If the patient has pain, they get pain relief. We have liberal standing orders for pain relief. I use those liberal standing orders on all patients. If they say they are in pain, they get pain meds because I know that a ride in the back of an ambulance is going to intensify the pain.

For fractures or traumatic injuries they get fentanyl. For chest pain they get Morphine

For abdominal pain I'm going to call medical control but our docs are pretty good about giving pain meds to abdominal pain patients as it's come out in thep ast couple of years that EMS administration of pain meds does not truly mask the symptoms of abdominal pain for a good Surgeon.

The worst feeling I have is a patient I know needs pain meds for abdominal pain and the doctor refuses to give orders for pain relief. That makes me, as dwayne says "batshit crazy". Kidney stone pain is another one that docs routinely refuse pain meds.

Seriously, if there is pain, why not give meds? Does it take away from you as a person or medic?
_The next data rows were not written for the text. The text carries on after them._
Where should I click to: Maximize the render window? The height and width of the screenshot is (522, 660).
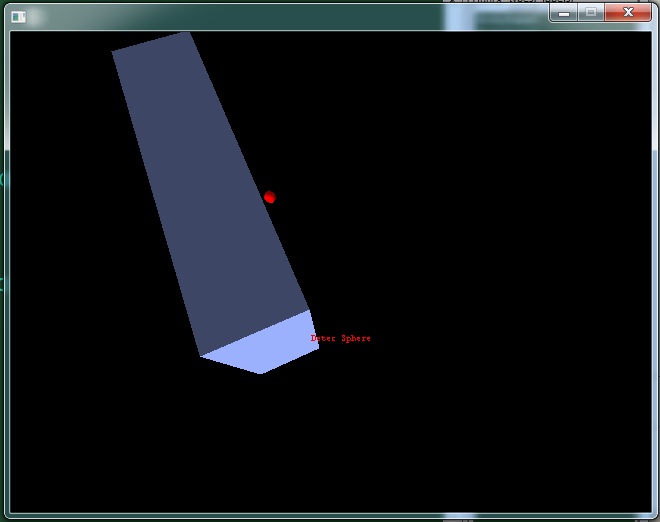591,13
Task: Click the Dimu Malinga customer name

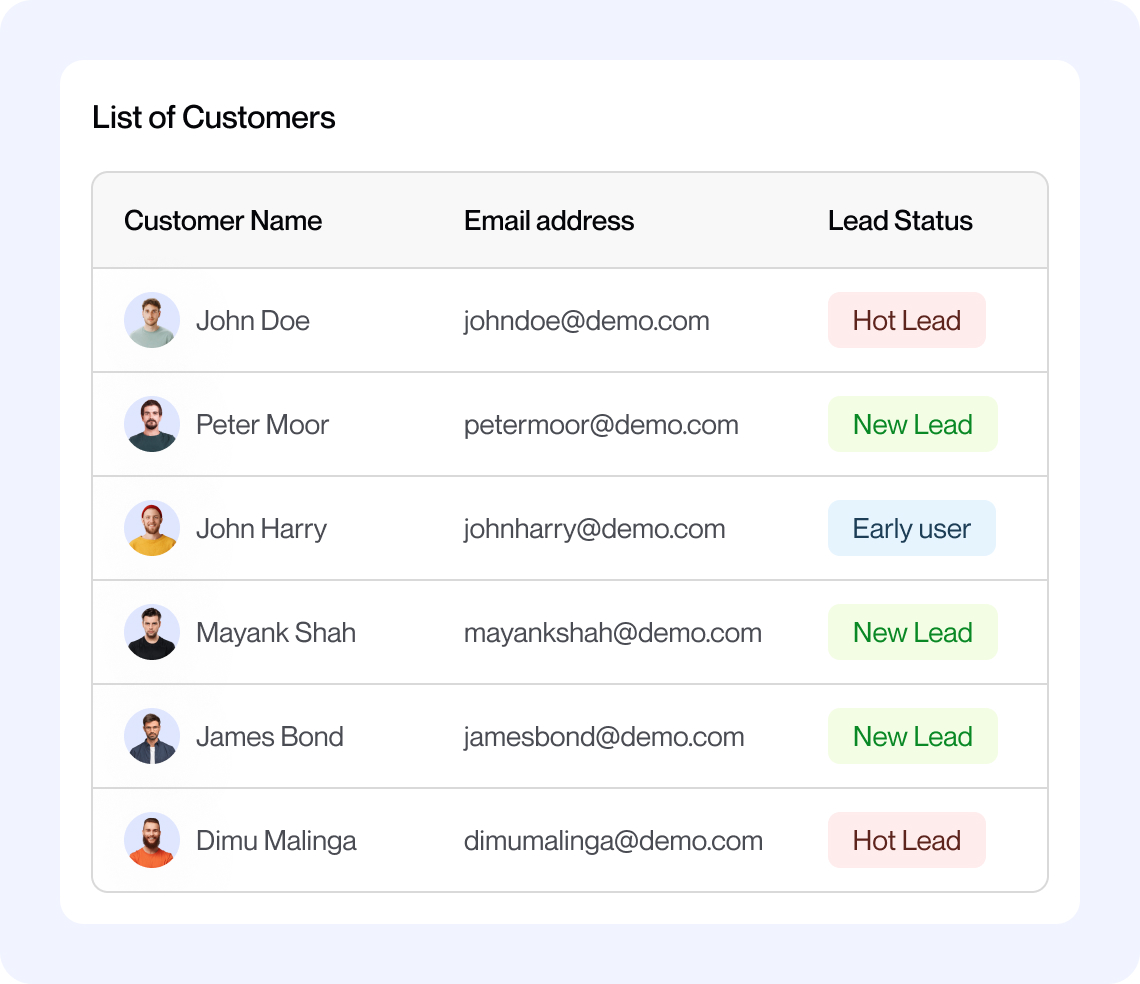Action: pyautogui.click(x=276, y=841)
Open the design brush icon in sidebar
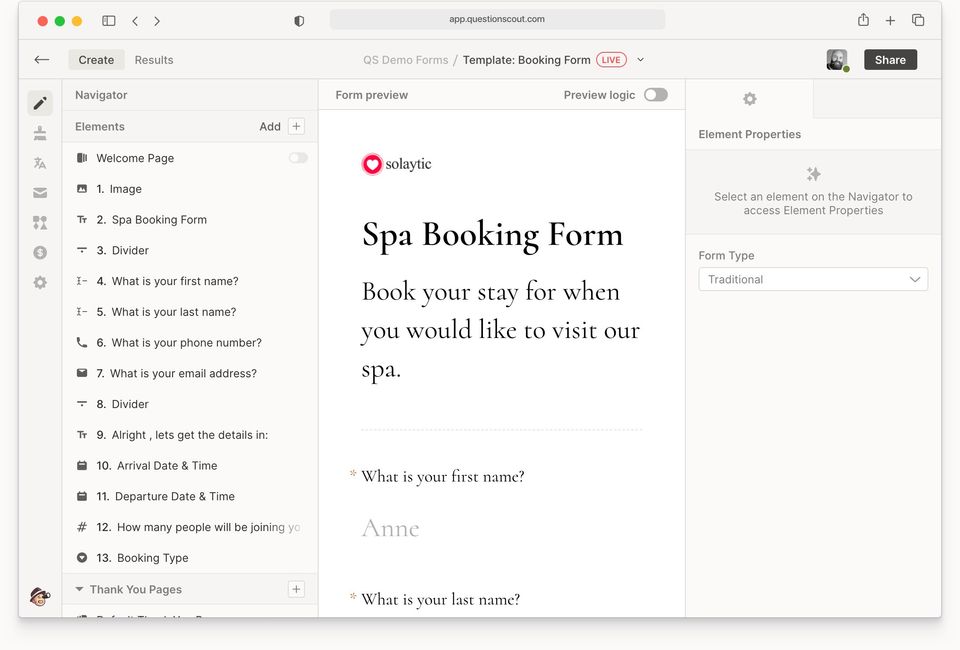This screenshot has height=650, width=960. [x=40, y=133]
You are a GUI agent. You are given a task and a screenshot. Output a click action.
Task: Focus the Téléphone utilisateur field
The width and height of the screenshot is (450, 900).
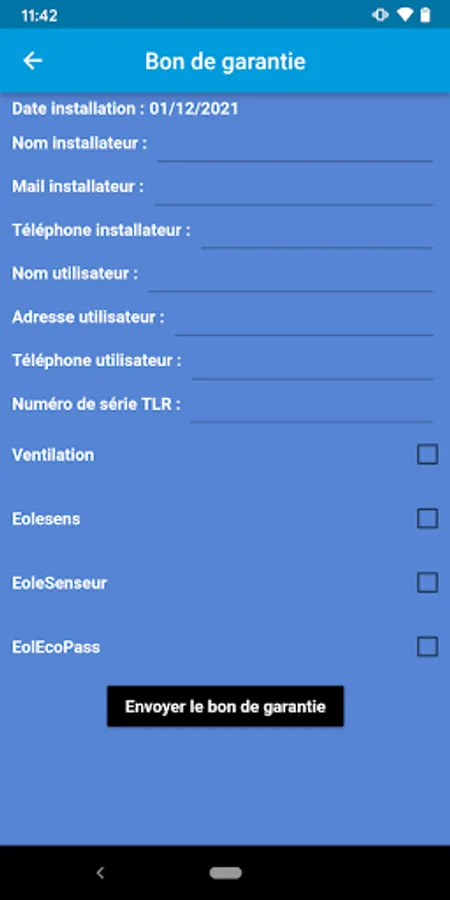(312, 363)
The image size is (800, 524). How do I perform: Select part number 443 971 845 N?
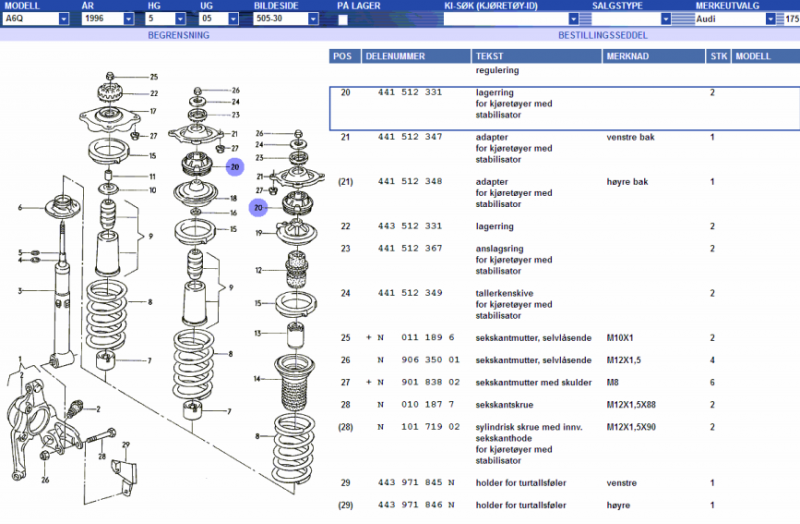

I transported a woman from a small hospital to a pain clinic 45 miles away over a very very bumpy 2 lane highway. NO pain meds were given to this patient prior to leaving the hospital. No IV either. 10 minutes out of the hospital she begins to complain of significant pain, crying and tearing up. I tried to call the ER via cell with no signal, radio in the truck was broke.

I went on our standing orders and started the IV, gave zofran for her active nausea/vomiting and administered 50mcg of fentanyl. Made the drive much nicer.

On arrival at the pain clinic the doctor refused to examine her because she had pain meds. The doctor said that she has a "rule" of No pain meds prior to the appointment. I told her it was a stupid rule and it was inhumae to make this patient ride in the ambulance for 45 minutes crying in pain just becuase she didn't want to give a patient pain meds. After a discussion with my medical director over giving meds without orders, my medical director backed me and said that I operated under the EMS Standing/protocol orders for pain control.

I stand by my decision. It benefitted the patient not the doctor. The doctor did finally agree to see the patient and did what she said she would do for the patient. The ride back was much better for the patient because the procedure was done and it worked.